Brusquement, l'hypothèse devenait réalité. La lettre du treizième apôtre se trouvait sans doute quelque part derrière la haute muraille du Vatican.

Il irait jusqu'au bout. Lui aussi, il verrait cette lettre de ses propres yeux.

Et tâcherait de survivre, contrairement à tous ceux qui l'avaient précédé.

72.

Leeland jouait un prélude de Bach quand Nil arriva au studio de la via Aurelia. Jusqu'à l'aube, il avait ruminé les révélations de Lev Barjona. Ses yeux cernés soulignaient l'inquiétude qui l'habitait.

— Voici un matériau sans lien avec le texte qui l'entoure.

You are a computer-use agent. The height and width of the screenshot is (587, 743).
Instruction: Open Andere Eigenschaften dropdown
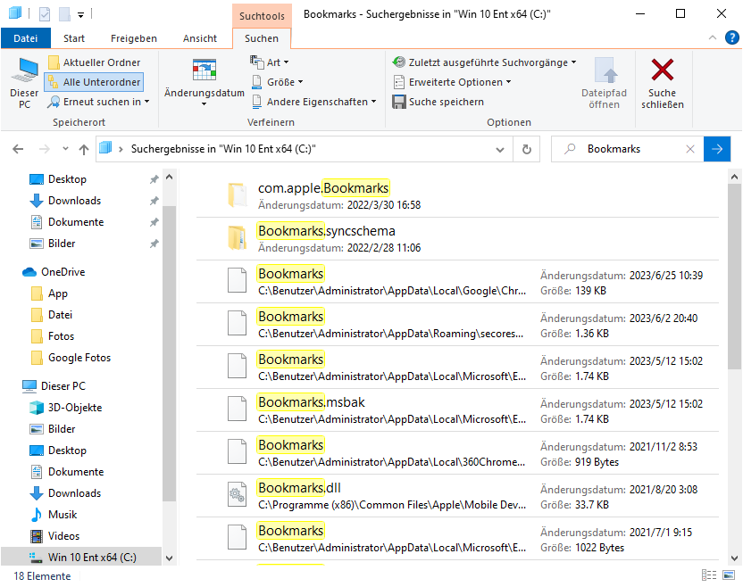pos(315,102)
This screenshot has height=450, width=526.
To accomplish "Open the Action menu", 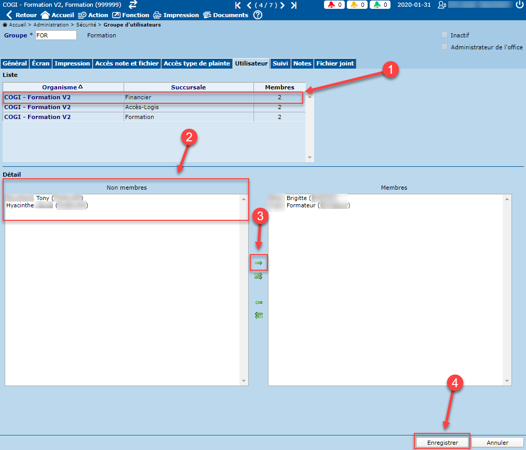I will (x=93, y=15).

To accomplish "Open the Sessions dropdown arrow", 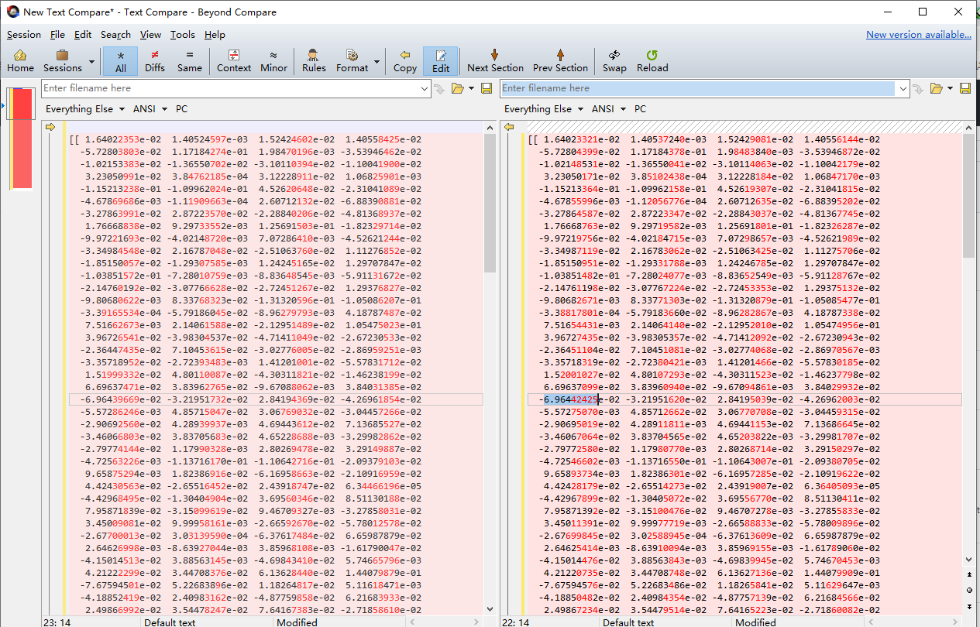I will [91, 60].
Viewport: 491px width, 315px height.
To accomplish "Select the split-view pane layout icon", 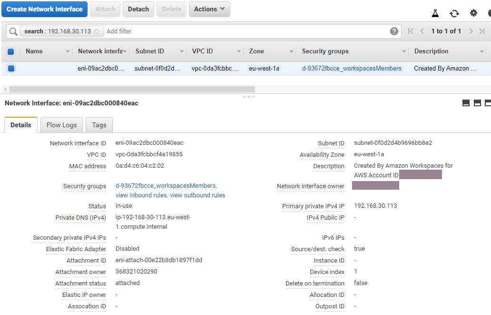I will click(477, 102).

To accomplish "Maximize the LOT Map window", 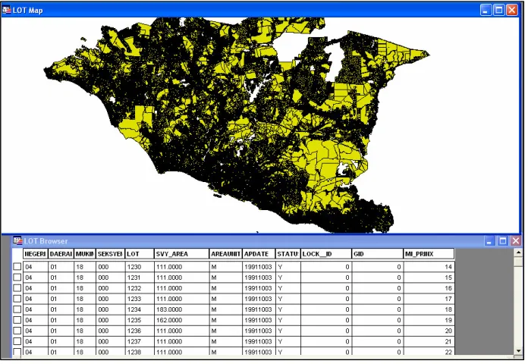I will 499,10.
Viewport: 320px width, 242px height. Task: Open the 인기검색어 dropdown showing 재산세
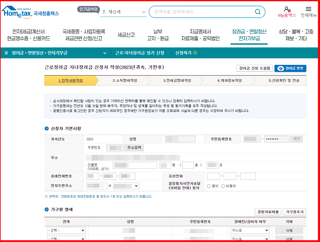click(143, 12)
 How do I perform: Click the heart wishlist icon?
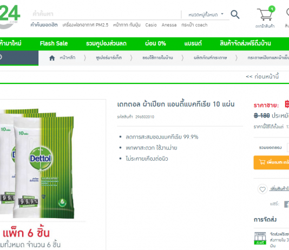pyautogui.click(x=262, y=189)
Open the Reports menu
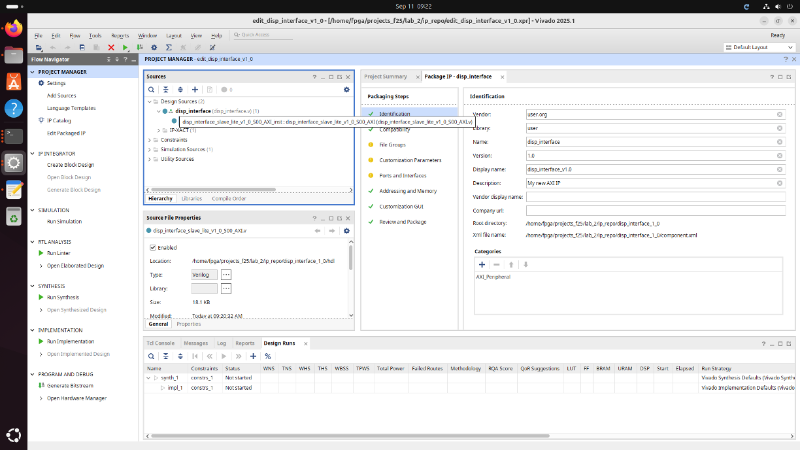This screenshot has width=800, height=450. pos(120,35)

– Je n'ai pas fermé l'œil de la nuit : trop de choses nouvelles, d'un seul coup ! Ce n'est pas grave : allons à la réserve, me pencher sur tes manuscrits de chant grégorien m'aidera à retrouver mes esprits. Tu te rends compte, Rembert, la lettre du treizième apôtre se trouverait au Vatican !

– Nous ne pourrons y passer que la matinée. Je viens de recevoir un coup de fil de Mgr Calfo : le cardinal me convoque aujourd'hui à quatorze heures dans son bureau.

– Et pourquoi donc ?

– Oh... – Leeland ferma le piano, l'air embarrassé –, je crois savoir pourquoi, mais je préfère ne pas t'en parler maintenant. Si cette mystérieuse épître après laquelle tu cours depuis des années se trouve au Vatican, comment vas-tu pouvoir mettre la main dessus ?

Ce fut au tour de Nil d'avoir l'air gêné.

– Pardonne-moi, Remby, moi aussi je préfère ne pas te répondre tout de suite. Tu vois ce que le Vatican a fait de nous : des frères qui ne le sont plus complètement, puisqu'ils ne se disent pas tout...

À l'étage inférieur, Moktar arrêta ses magnétophones et siffla entre ses dents. Nil venait de prononcer une phrase qui valait beaucoup de dollars : la lettre du treizième apôtre se trouverait au Vatican ! Il avait eu raison d'écouter les ordres du Caire, et de ne rien faire encore contre le petit Français. Le Fatah en savait presque autant que Calfo sur cette lettre, et sur son importance vitale pour le christianisme : l'étau se resserrait autour de Nil, il fallait le laisser aller jusqu'au bout.

Calfo protégeait la chrétienté, mais lui, Moktar, protégeait l'islam, son Coran et son Prophète – béni soit son nom.

En parcourant le long couloir qui menait au bureau du préfet de la Congrégation, Leeland sentit son estomac se contracter. Tapis feutrés, appliques vénitiennes, boiseries précieuses : ce luxe, soudain, lui parut insupportable. C'était le signe ostentatoire de la puissance d'une organisation qui n'hésitait pas à broyer ses propres membres, pour préserver l'existence d'un immense empire basé sur une succession de mensonges. Depuis l'arrivée de Nil, il se rendait compte que son ami était devenu victime de ce pouvoir, comme lui – mais pour une tout autre raison. Leeland ne s'était jamais vraiment posé de questions sur sa foi : les découvertes de Nil le bouleversaient, et confortaient sa rébellion intérieure. Il frappa discrètement sur la haute porte ornée de minces filets d'or.

– Entrez, monseigneur, je vous attendais.

Leeland s'était préparé à le trouver flanqué de Calfo, mais Catzinger était seul. Sur son bureau nu était posé un simple dossier barré de rouge. Le visage du cardinal, habituellement rond et rose, était dur comme une pierre.